Brief:
Change "dropdown" to "menu" in the data, starting with the line containing "At what coordinates" and continuing through the end of the data, and leave everything else unchanged. Omit the pictures from your answer.
☆ ☆ ☆ ☆ ☆
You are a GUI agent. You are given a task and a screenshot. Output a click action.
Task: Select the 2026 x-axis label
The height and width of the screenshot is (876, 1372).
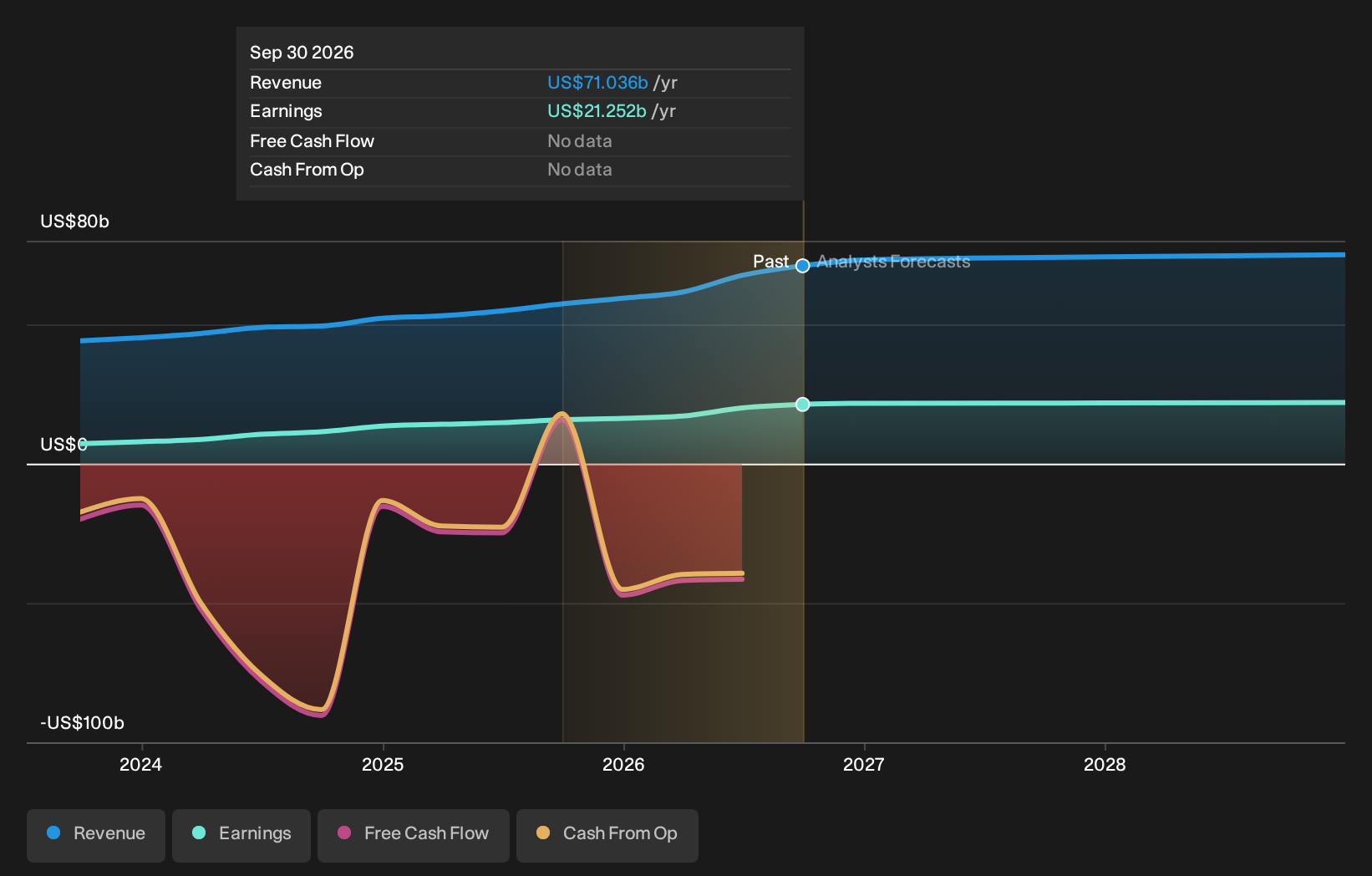[623, 765]
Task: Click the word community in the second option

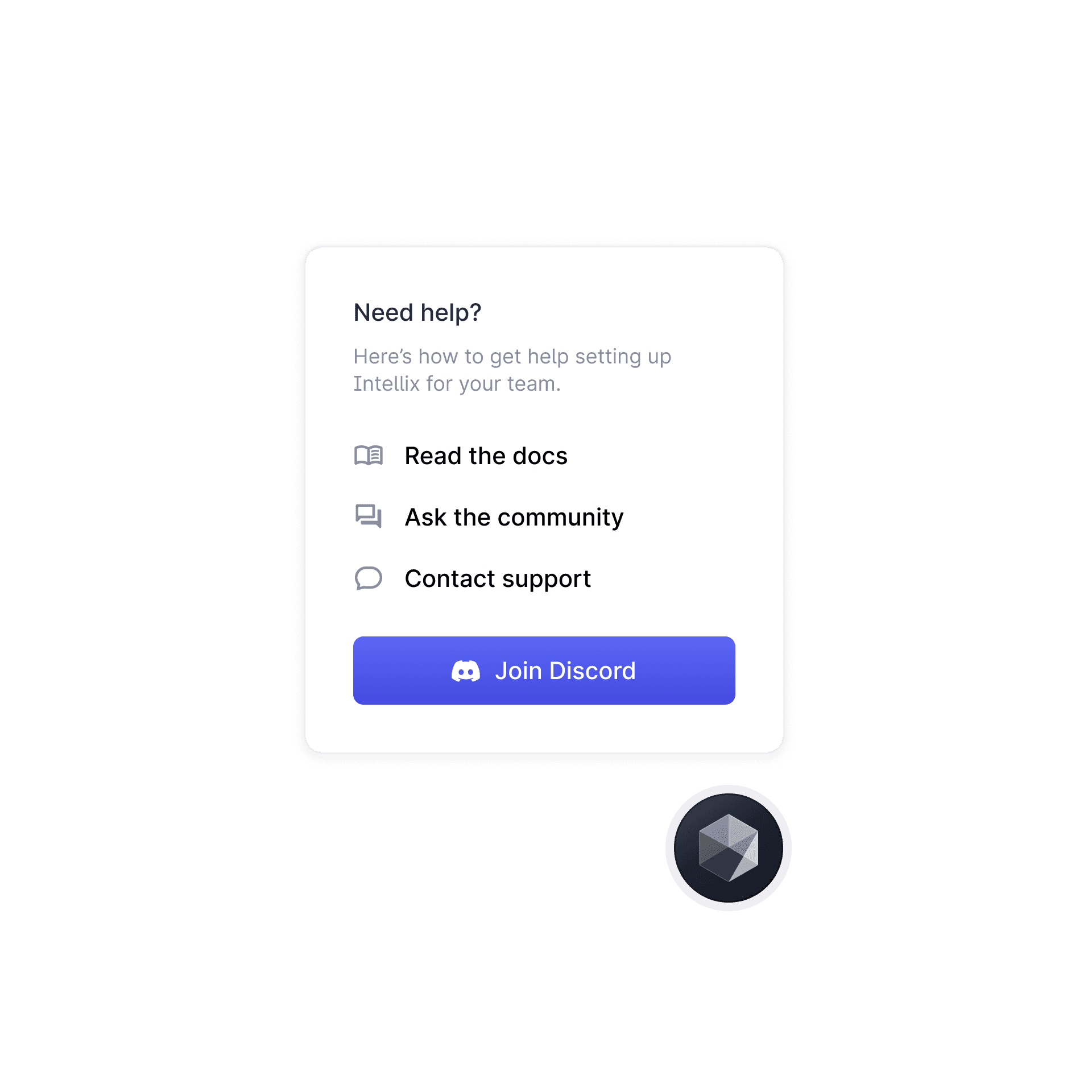Action: [561, 518]
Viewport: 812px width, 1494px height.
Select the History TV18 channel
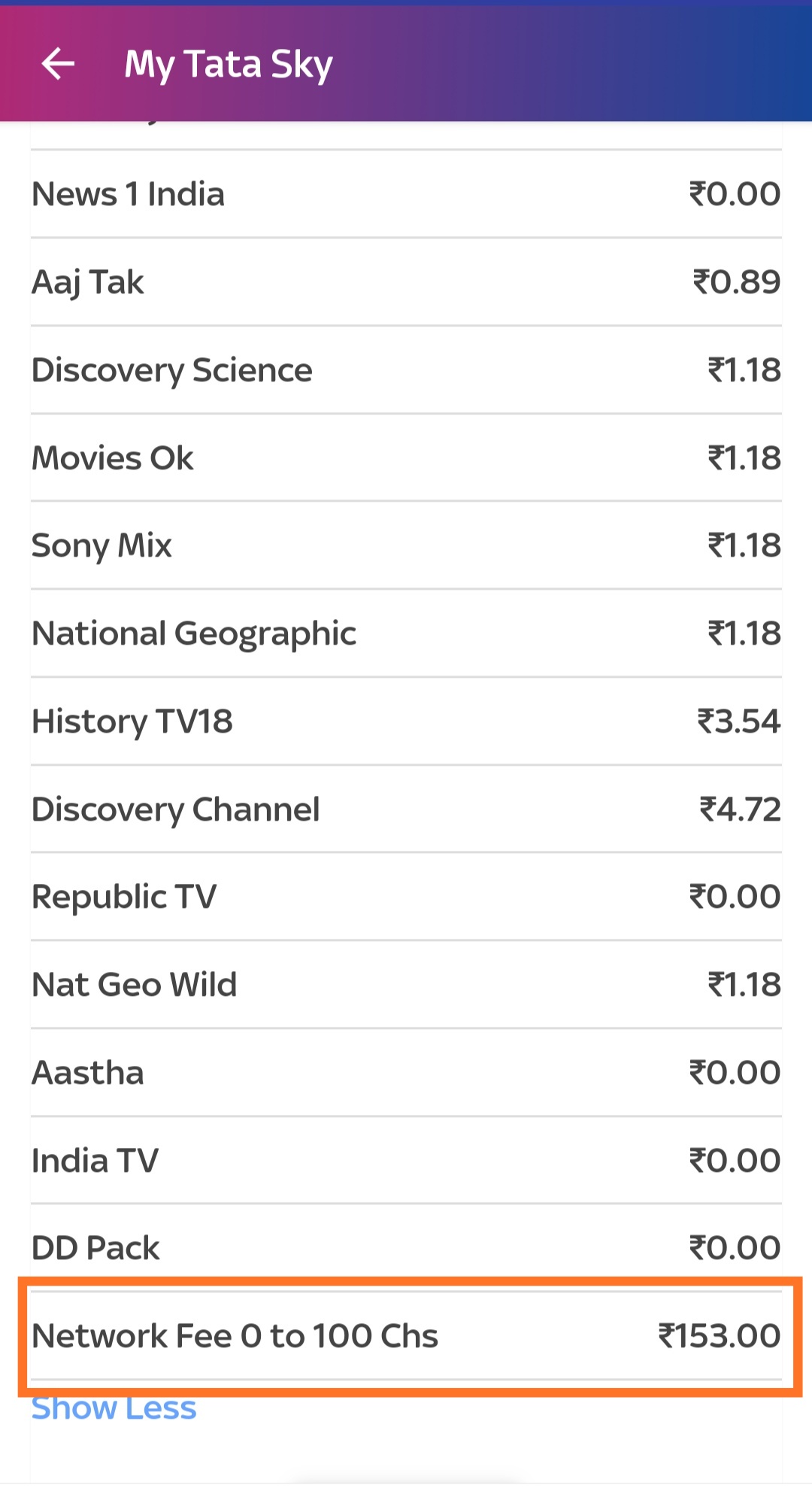(406, 721)
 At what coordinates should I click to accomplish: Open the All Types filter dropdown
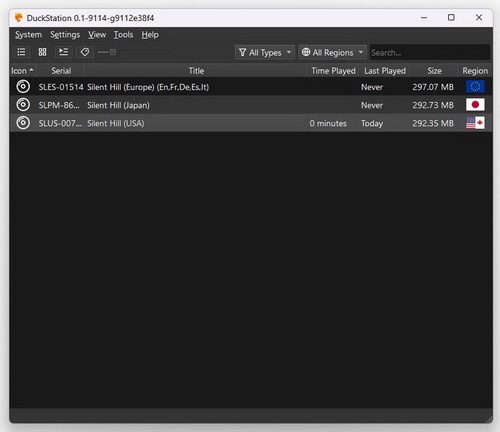pos(265,52)
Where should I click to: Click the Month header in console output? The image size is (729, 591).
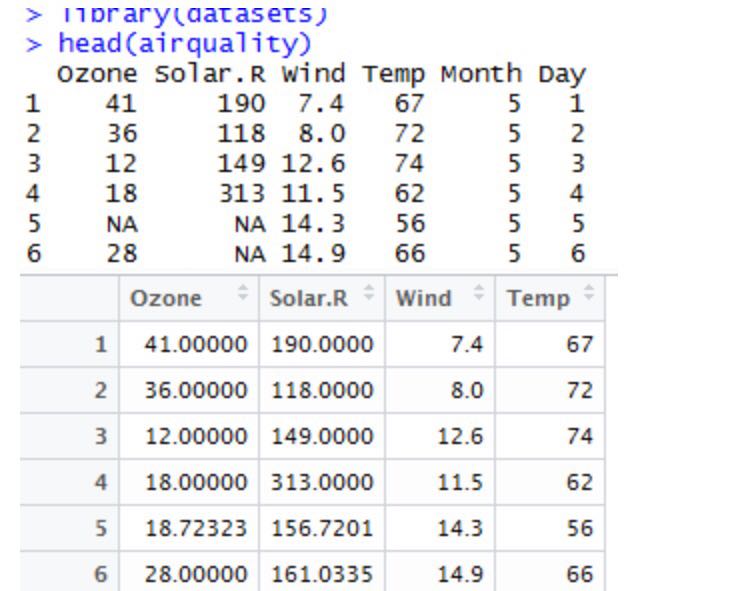click(484, 74)
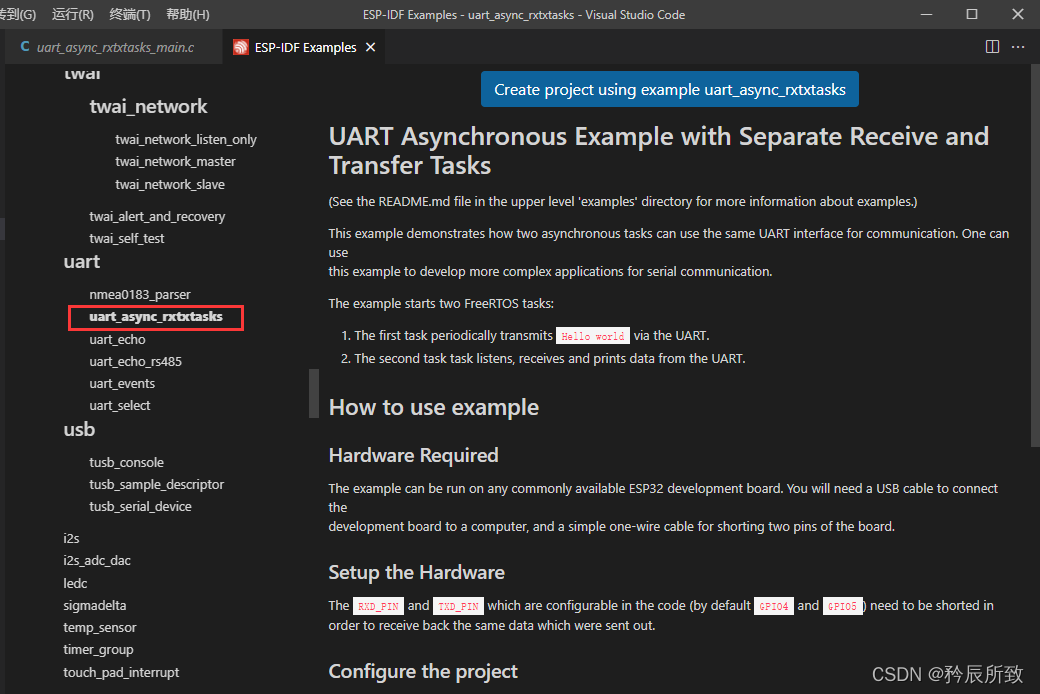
☆ ☆ ☆ ☆ ☆
Task output:
 At what coordinates should I click to accomplish: Open the All Types filter menu
pos(265,52)
Where should I click to: Click the Month header in console output? The image size is (729, 591).
click(484, 74)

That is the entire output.